With increasing shares of renewable generation for example, baseload plants may lose market share and have to content themselves with satisfying the residual demand. This is why this report includes also estimates for 50% load factors for dispatchable baseload technologies such as gas, coal and nuclear. In practice, load factors are country and system specific, but capacity factors of this magnitude are not uncommon, both in OECD and non-OECD countries.3 Depending on their position in the merit order, technologies will be affected differently. In the United States, with its low gas prices, for instance, coal units will typically be dispatched last, and will have lower capacity factors.
The results show that, due to their relatively low investment costs and in many regions moderate variable costs, gas-fired CCGTs are well suited for handling different generation levels. Nuclear units on the other hand, due to high investment costs, require high utilisation rates.
A key determinant of competitiveness is the discount rate, which corresponds in the LCOE methodology to the cost of capital. In its central case, this report assumes a uniform discount rate of 7% for all technologies and countries. In practice, the discount rate reflects, among others, opportunity costs of investment as well as different kinds of risk and uncertainty, for example regarding political and regulatory developments, the market design, the system development and future investment and fuel costs. Furthermore, in the real world the question of who bears the risk is important: Government support, in the form of price guarantees for example, would shift the risk from the investor to the public. Long-term power purchasing agreements would allow sharing the risk between project developers and electricity buyers. Although the overall risk remains the same, the investment would thus become cheaper from an investor perspective. Such factors, which can be important at the level of an individual project, do not appear explicitly in the LCOE numbers provided in this report, which does not include considerations of contractual structure or market intervention.
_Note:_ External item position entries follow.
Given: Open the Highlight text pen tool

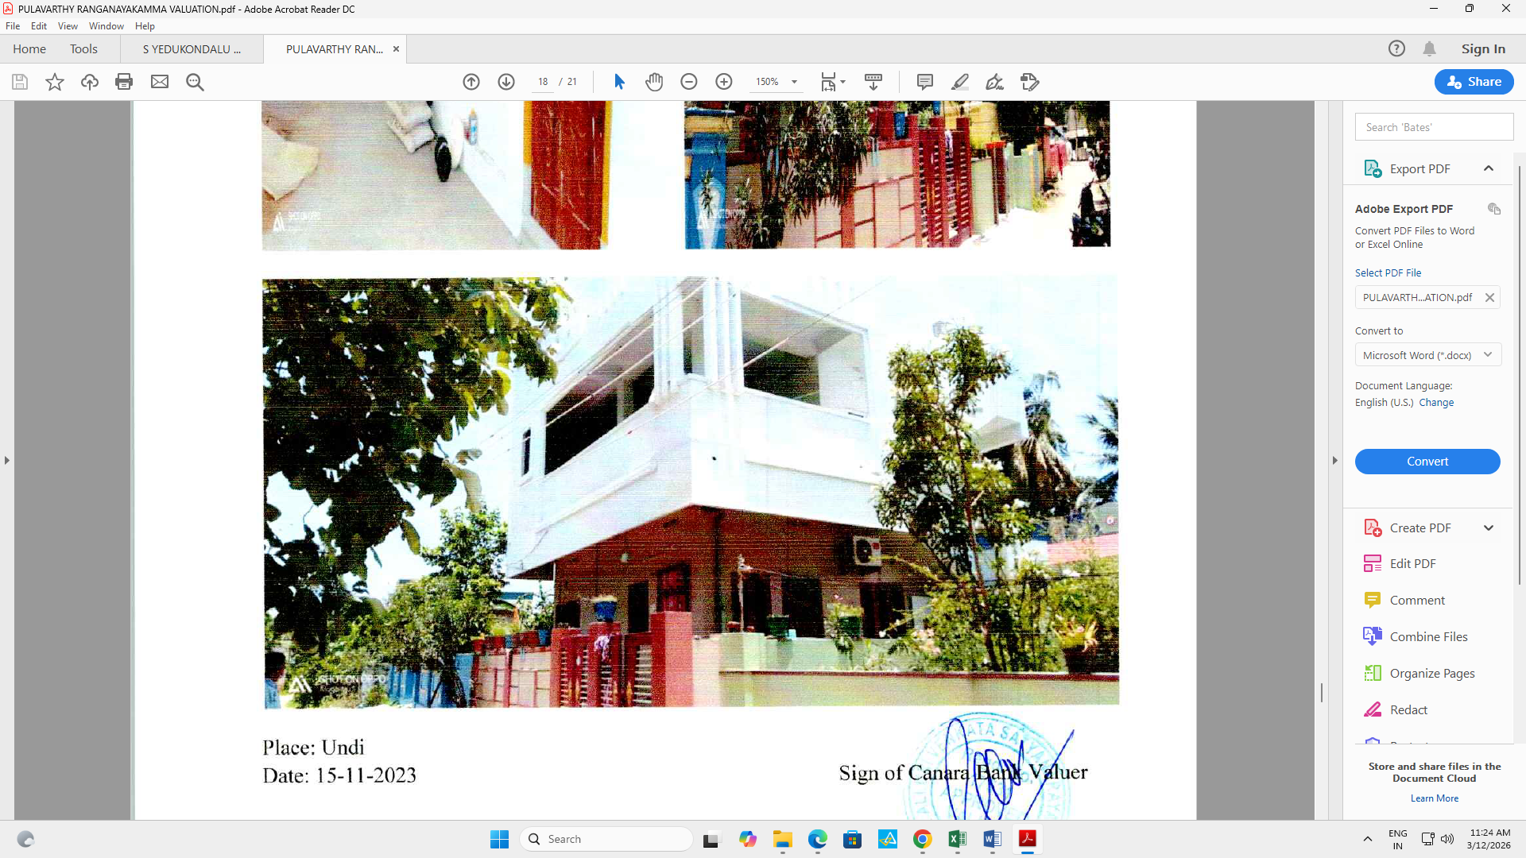Looking at the screenshot, I should point(960,82).
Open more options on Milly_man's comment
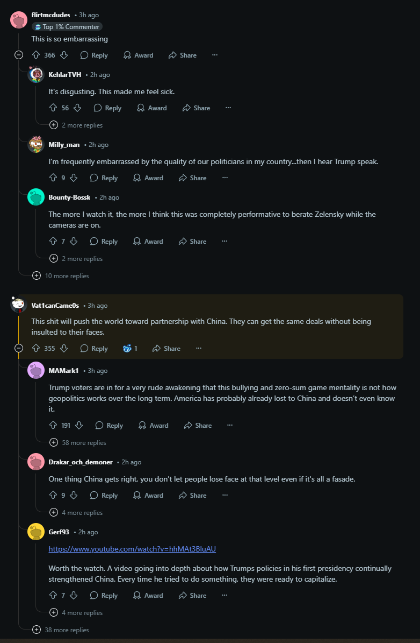The height and width of the screenshot is (643, 420). click(x=225, y=178)
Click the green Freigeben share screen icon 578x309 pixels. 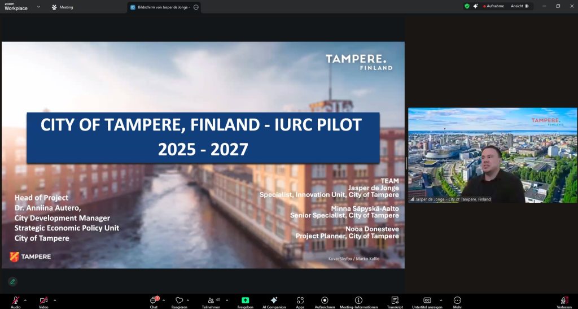coord(245,301)
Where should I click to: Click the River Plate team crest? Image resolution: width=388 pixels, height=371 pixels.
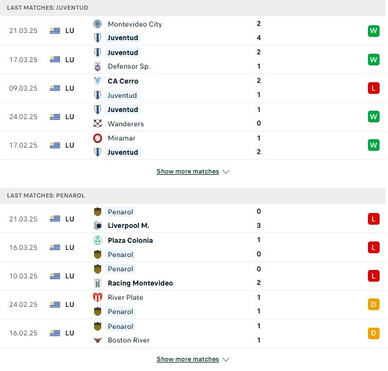point(98,297)
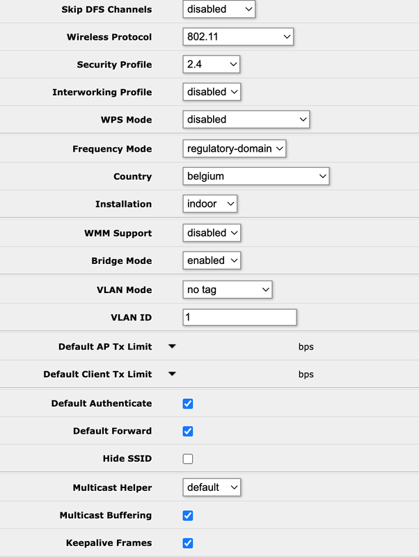Change the Security Profile selection
Screen dimensions: 419x557
212,64
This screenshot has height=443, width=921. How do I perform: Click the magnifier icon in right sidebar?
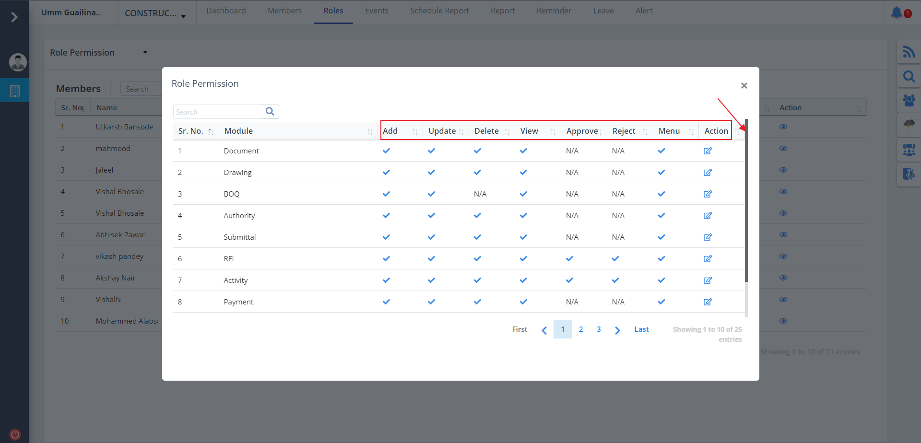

The more capital-intensive a technology, the more sensitive is its LCOE is to changes in the discount rate. Among baseload plants, this means that in particular the costs of nuclear new build depend on the discount rate. With a low discount rate of 3%, reflecting a stable market environment with high investment security, the LCOE of new nuclear plants is lower than for new coal and gas plant. With higher discount rates at 7% or 10%, which would reflect riskier economic environments, the costs of a newly built nuclear plant would exceed those of fossil fuel-based plants.
System costs are important to show the full picture
The LCOE is a well known and, thanks to its relative simplicity and transparency, well understood metric for comparing different generation technologies. The common assumptions made in this report – for example assuming identical capacity factors for gas, coal and nuclear plants across regions – ensures that cost differences can be clearly identified. However, this approach neglects the differences in individual systems and markets that considerably influence the competitive position of technologies. These system-specific characteristics interact with the technical and economic characteristics of different technologies, i.e. their variability, dispatchability, response time, cost structure and place in the merit order. This also includes the fact that not all units are dispatched to the same extent across technologies and markets, or that revenues in many markets are determined by fluctuating prices and not, as assumed in the LCOE analysis, by a stable price over a technology’s lifetime.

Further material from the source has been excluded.